Second FortiClient EMS zero-day in two weeks - emergency patch for pre-auth API bypass, actively exploited (CVE-2026-35616)

If you patched FortiClient EMS for CVE-2026-21643 two weeks ago by upgrading to 7.4.5, you're now vulnerable to a new zero-day. CVE-2026-35616 is a CVSS 9.1 pre-authentication API access bypass affecting versions 7.4.5 and 7.4.6 - the exact versions customers upgraded to. Defused Cyber spotted exploitation in the wild starting March 31. Fortinet released an emergency weekend hotfix on Saturday, with watchTowr noting attackers deliberately timed this for the Easter holiday when security teams are at half strength.

Check
If you run FortiClient EMS 7.4.5 or 7.4.6, treat this as an emergency - apply the hotfix now, not after the holiday.
Affected
FortiClient EMS 7.4.5 and 7.4.6 only.

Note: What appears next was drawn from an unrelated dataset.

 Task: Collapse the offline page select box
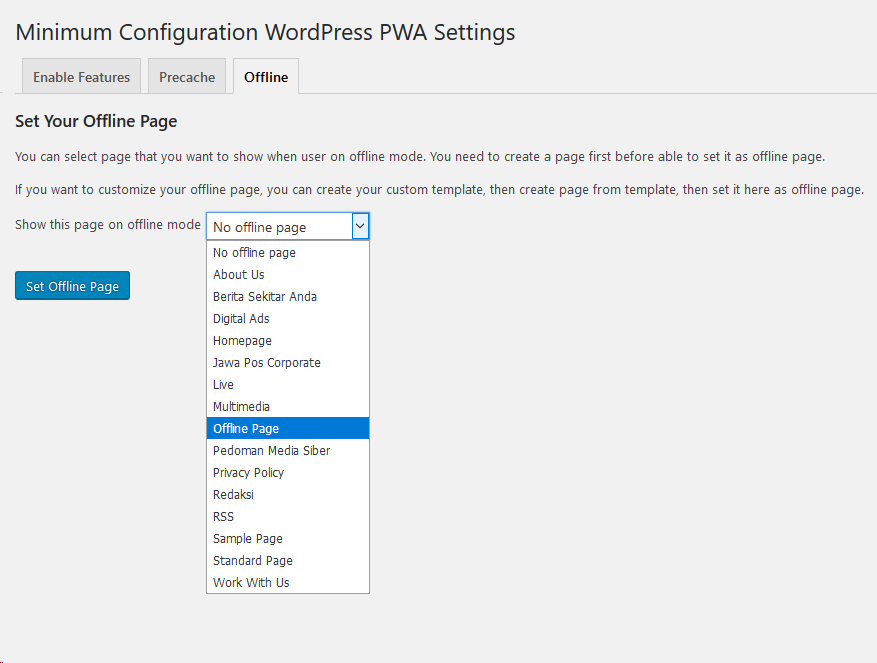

The 7.2 branch and FortiEMS Cloud are not affected.
Fix
Apply the emergency hotfix for your version immediately: hotfix for 7.4.5 or hotfix for 7.4.6 (see Fortinet release notes). Upgrade to 7.4.7 when available. Restrict the EMS web interface to management VLANs only. Review logs for unusual API requests since March 31.

Fortinet FortiClient EMS SQL injection actively exploited - no authentication required (CVE-2026-21643)

A CVSS 9.1 SQL injection flaw in Fortinet's FortiClient Endpoint Management Server is now being exploited in the wild - four days before anyone flagged it publicly. An attacker only needs one crafted HTTP request with a malicious Site header to execute arbitrary SQL against the backing PostgreSQL database, no credentials required. Roughly 1,000 to 2,400 FortiClient EMS instances are exposed to the internet, mostly in the US and Europe.

Check
Check if you run FortiClient EMS with its web interface exposed to the internet.
Affected
FortiClient EMS 7.4.4 with multi-tenant mode enabled. Single-site deployments are not affected.
Fix
Upgrade to FortiClient EMS 7.4.5 or later. Restrict access to the EMS administrative interface immediately.